But as a thought of mine now confirmed by this report, there are tens of millions of people WHO WORK (presumably hard) and still don't have healthcare:
In 2007, 37 million workers were uninsured because not all businesses offer health benefits, not all workers qualify for coverage and many employees cannot afford their share of the health insurance premium even when coverage is at their fingertips.
It's not just dudes lolling around in their garages getting high instead of working, laughing at people who work to support their emergency room habits, it's people who put in an honest day's work and do the best they can, but still cannot have healthcare. I would say 37M is a high number for such a group to exist and policy that has led to it should be labeled as a failure.
2 comments:
Of course, this big number would include illegal immigrants, part-timers, the self-employed and conscientious rejecters like young adults who choose to roll the dice. I am still apt to blame the insurance industry before the 275 million other Americans who will ultimately be picking up this tab under the Democrat's policies.

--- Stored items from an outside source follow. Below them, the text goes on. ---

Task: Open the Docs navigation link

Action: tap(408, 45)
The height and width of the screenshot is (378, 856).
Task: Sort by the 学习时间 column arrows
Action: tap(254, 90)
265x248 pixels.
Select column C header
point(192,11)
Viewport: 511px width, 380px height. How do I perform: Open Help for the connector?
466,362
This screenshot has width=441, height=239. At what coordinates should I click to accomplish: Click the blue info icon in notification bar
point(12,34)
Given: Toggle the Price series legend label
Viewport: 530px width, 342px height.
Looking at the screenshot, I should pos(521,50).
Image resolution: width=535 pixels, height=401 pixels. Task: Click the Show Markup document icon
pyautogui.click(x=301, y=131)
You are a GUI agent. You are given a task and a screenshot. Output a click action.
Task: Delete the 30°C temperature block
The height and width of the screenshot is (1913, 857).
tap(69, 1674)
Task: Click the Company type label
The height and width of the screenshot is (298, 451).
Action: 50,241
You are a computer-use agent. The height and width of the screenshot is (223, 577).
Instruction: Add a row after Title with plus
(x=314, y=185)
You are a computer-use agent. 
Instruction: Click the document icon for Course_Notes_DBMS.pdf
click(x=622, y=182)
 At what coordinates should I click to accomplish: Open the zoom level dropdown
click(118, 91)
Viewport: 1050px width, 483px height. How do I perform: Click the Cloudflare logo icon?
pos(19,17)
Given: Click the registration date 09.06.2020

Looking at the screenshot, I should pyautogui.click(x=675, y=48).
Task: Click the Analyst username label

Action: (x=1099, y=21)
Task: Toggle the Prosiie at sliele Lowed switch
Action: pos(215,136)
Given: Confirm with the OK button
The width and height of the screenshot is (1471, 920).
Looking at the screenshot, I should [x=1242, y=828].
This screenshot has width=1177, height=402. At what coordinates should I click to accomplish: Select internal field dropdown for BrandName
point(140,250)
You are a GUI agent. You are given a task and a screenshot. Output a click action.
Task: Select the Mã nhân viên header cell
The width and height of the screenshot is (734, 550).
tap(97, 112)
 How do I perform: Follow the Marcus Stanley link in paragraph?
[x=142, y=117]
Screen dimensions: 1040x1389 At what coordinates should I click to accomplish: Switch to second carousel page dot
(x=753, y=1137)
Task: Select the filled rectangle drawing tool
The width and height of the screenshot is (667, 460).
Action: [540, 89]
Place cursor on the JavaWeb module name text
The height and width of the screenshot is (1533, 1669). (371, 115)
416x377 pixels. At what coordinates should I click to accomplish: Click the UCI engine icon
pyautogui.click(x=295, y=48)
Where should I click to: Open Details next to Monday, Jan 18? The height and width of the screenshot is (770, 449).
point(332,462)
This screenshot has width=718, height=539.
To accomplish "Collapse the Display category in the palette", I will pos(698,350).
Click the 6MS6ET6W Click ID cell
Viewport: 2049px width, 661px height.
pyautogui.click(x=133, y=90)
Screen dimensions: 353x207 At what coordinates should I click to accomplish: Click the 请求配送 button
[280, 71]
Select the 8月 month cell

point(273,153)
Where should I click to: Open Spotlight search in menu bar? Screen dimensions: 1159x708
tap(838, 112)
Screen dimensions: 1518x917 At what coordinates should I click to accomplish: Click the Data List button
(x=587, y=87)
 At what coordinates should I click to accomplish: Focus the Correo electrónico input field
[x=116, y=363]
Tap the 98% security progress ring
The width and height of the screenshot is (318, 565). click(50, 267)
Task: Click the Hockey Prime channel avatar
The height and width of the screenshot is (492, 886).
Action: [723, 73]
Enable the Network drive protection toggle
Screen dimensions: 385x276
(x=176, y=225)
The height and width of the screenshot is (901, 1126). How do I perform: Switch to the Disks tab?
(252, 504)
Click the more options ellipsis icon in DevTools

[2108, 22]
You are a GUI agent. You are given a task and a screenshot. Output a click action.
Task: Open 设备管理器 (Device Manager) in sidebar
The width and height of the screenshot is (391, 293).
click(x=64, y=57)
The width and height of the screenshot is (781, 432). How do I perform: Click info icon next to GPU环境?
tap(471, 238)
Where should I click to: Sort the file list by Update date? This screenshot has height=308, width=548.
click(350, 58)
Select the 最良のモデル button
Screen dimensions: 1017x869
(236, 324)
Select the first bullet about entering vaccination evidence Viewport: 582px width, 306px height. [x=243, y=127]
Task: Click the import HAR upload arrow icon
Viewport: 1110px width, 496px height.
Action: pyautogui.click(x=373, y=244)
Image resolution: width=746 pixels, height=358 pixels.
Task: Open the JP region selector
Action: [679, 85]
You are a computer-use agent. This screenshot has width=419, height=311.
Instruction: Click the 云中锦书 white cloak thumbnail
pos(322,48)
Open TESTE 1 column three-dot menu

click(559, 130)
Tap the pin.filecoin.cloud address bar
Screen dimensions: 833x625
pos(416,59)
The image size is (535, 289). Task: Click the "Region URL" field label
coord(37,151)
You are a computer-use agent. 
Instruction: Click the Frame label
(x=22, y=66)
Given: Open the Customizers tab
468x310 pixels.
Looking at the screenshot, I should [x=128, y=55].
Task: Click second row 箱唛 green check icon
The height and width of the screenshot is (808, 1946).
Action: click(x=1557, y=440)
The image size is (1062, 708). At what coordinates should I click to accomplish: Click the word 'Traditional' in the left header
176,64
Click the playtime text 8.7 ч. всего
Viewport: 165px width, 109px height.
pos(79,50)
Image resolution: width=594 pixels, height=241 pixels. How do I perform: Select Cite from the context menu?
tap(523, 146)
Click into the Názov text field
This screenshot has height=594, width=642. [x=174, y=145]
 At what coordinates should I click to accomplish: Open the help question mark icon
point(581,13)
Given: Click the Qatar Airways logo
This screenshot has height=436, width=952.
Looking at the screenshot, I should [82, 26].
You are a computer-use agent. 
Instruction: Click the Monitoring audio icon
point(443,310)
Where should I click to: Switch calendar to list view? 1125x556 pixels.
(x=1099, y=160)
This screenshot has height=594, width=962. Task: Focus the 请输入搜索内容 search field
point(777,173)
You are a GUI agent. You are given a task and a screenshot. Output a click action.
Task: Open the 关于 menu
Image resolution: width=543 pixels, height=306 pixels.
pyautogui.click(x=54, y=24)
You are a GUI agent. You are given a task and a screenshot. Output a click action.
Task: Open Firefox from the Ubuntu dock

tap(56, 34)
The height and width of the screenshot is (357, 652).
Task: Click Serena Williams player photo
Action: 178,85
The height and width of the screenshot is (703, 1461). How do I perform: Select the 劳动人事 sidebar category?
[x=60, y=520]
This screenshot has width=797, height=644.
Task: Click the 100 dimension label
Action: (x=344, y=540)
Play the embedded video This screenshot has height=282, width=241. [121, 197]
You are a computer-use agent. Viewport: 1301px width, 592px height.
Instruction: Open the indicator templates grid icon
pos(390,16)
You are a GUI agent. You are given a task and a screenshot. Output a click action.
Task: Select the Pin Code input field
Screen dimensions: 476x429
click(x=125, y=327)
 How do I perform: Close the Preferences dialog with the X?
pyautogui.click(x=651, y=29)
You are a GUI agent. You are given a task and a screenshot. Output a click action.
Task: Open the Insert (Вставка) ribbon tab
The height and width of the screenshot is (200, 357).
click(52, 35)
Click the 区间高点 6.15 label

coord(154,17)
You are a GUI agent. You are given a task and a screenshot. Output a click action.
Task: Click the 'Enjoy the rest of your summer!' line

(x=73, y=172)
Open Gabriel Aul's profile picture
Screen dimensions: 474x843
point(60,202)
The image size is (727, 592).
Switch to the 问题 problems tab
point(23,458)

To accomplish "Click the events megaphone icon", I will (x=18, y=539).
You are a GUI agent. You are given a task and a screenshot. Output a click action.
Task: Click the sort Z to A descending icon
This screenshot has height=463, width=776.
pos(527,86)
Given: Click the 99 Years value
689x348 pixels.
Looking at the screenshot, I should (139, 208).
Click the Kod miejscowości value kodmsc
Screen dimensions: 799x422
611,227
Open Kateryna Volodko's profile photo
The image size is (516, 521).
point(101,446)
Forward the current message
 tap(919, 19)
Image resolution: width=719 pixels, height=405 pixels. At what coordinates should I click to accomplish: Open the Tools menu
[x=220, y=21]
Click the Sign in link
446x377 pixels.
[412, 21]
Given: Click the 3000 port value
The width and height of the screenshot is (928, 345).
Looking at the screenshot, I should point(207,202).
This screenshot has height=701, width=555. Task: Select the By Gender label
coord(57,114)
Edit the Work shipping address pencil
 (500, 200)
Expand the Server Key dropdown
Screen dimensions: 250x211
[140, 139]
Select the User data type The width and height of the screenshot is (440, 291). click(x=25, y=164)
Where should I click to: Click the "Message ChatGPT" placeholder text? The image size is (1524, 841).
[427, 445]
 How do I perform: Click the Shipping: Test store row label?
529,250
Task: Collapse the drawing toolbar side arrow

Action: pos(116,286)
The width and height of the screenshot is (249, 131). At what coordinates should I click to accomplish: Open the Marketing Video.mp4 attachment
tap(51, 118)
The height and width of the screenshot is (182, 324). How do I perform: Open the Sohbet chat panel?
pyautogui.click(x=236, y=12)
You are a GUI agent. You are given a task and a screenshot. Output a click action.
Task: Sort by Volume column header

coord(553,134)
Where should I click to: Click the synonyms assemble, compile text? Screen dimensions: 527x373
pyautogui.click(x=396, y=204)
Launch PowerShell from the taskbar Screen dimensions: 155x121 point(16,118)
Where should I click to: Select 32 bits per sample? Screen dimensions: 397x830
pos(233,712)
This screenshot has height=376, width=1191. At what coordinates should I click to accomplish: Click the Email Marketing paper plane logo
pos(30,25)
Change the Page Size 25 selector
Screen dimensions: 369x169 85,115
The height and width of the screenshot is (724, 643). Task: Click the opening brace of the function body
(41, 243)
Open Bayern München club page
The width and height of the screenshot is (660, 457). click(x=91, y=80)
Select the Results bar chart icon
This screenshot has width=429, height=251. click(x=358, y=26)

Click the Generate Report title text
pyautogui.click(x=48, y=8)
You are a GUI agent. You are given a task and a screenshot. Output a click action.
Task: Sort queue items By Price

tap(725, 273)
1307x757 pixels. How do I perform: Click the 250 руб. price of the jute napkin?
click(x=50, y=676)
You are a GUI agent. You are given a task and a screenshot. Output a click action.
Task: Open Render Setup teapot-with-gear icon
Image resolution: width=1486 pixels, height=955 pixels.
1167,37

fair enough - maybe the solution is to have the insurance companies have to ACTUALLY COMPETE, as opposed to insisting on making kabillions just for existing?
http://thinkprogress.org/2009/05/06/alexander-mice/
“In an environment where private plans are forced to compete with a new efficient public program, inefficient, over-bloated insurers will go out of business, but private plans with good networks of providers or better services will continue attracting new enrollees.”
doesnt that sound very free-market/capitalism etc? the "survival of the fittest" these people CLAIM to espouse?